> Selected passage
The sending participant MUST include its own globally unique identifier in the `sender_id` field.
In addition, it MUST include a globally unique identifier for the message in the `message_id` field,
likely based on a message hash.
The `channel_id` field MUST be set to the identifier of the channel of group communication
that is being synchronized.
For simple group communications without individual channels,
the `channel_id` SHOULD be set to `0`.
The `lamport_timestamp`, `causal_history` and
`bloom_filter` fields MUST be set according to the [protocol steps](#protocol-steps)
set out below.
These fields MAY be left unset in the case of [ephemeral messages](#ephemeral-messages).
The message `content` MAY be left empty for [periodic sync messages](#periodic-sync-message),
otherwise it MUST contain the application-level content

> **_Note:_** Close readers may notice that,
outside of filtering messages originating from the sender itself,
the `sender_id` field is not used for much.
Its importance is expected to increase once a p2p retrieval mechanism is added to SDS,
as is planned for the protocol.

### Participant state

Each participant MUST maintain:

* A Lamport timestamp for each channel of communication,
initialized to current epoch time in millisecond resolution.
The Lamport timestamp is increased as described in the [protocol steps](#protocol-steps)
to maintain a logical ordering of events while staying close to the current epoch time.
This allows the messages from new joiners to be correctly ordered with other recent messages,
without these new participants first having to synchronize past messages to discover the current Lamport timestamp.
* A bloom filter for received message IDs per channel.
The bloom filter SHOULD be rolled over and
recomputed once it reaches a predefined capacity of message IDs.
Furthermore,
it SHOULD be designed to minimize false positives through an optimal selection of
size and hash functions.
* A buffer for unacknowledged outgoing messages
* A buffer for incoming messages with unmet causal dependencies
* A local log (or history) for each channel,
containing all message IDs in the communication channel,
ordered by Lamport timestamp.

Messages in the unacknowledged outgoing buffer can be in one of three states:

1. **Unacknowledged** - there has been no acknowledgement of message receipt
by any participant in the channel
2. **Possibly acknowledged** - there has been ambiguous indication that the message
has been _possibly_ received by at least one participant in the channel
3. **Acknowledged** - there has been sufficient indication that the message
has been received by at least some of the participants in the channel.
This state will also remove the message from the outgoing buffer.

### Protocol Steps

For each channel of communication,
participants MUST follow these protocol steps to populate and interpret
the `lamport_timestamp`, `causal_history` and `bloom_filter` fields.

#### Send Message

Before broadcasting a message:

* the participant MUST set its local Lamport timestamp
to the maximum between the current value + `1`
and the current epoch time in milliseconds.
In other words the local Lamport timestamp is set to `max(timeNowInMs, current_lamport_timestamp + 1)`.
* the participant MUST include the increased Lamport timestamp in the message's `lamport_timestamp` field.

> Data excerpt
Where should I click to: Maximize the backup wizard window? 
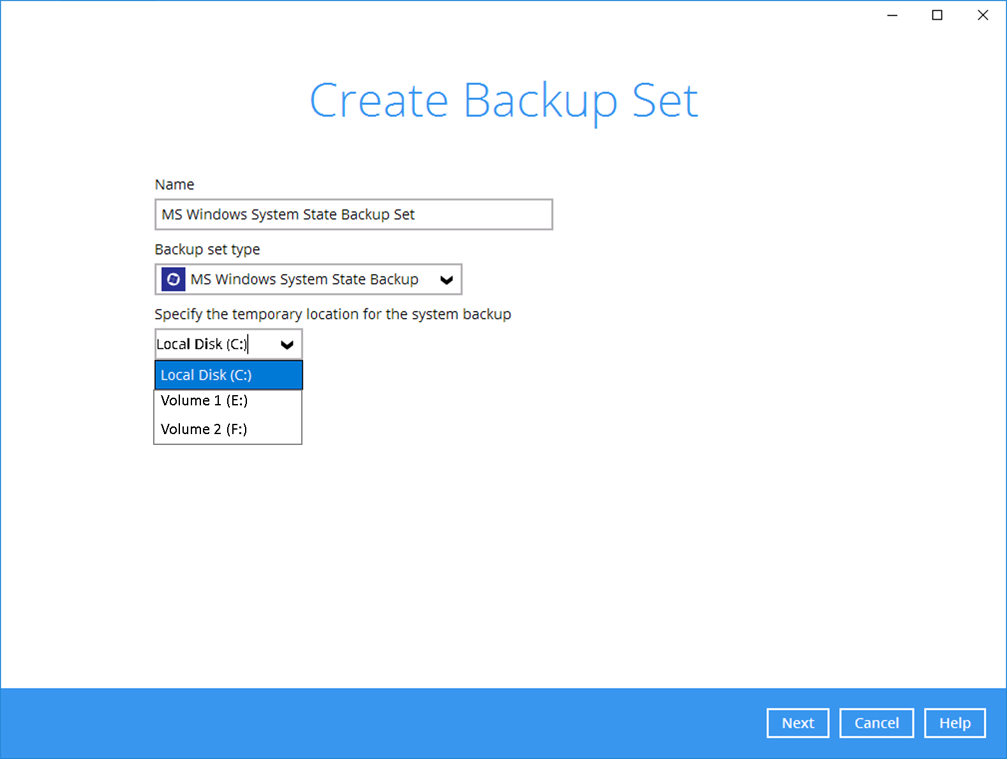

> Directions
Reproduce the protocol text word for word, everything from "The bloom filter" down to "by Lamport timestamp.".

> Written solution
The bloom filter SHOULD be rolled over and
recomputed once it reaches a predefined capacity of message IDs.
Furthermore,
it SHOULD be designed to minimize false positives through an optimal selection of
size and hash functions.
* A buffer for unacknowledged outgoing messages
* A buffer for incoming messages with unmet causal dependencies
* A local log (or history) for each channel,
containing all message IDs in the communication channel,
ordered by Lamport timestamp.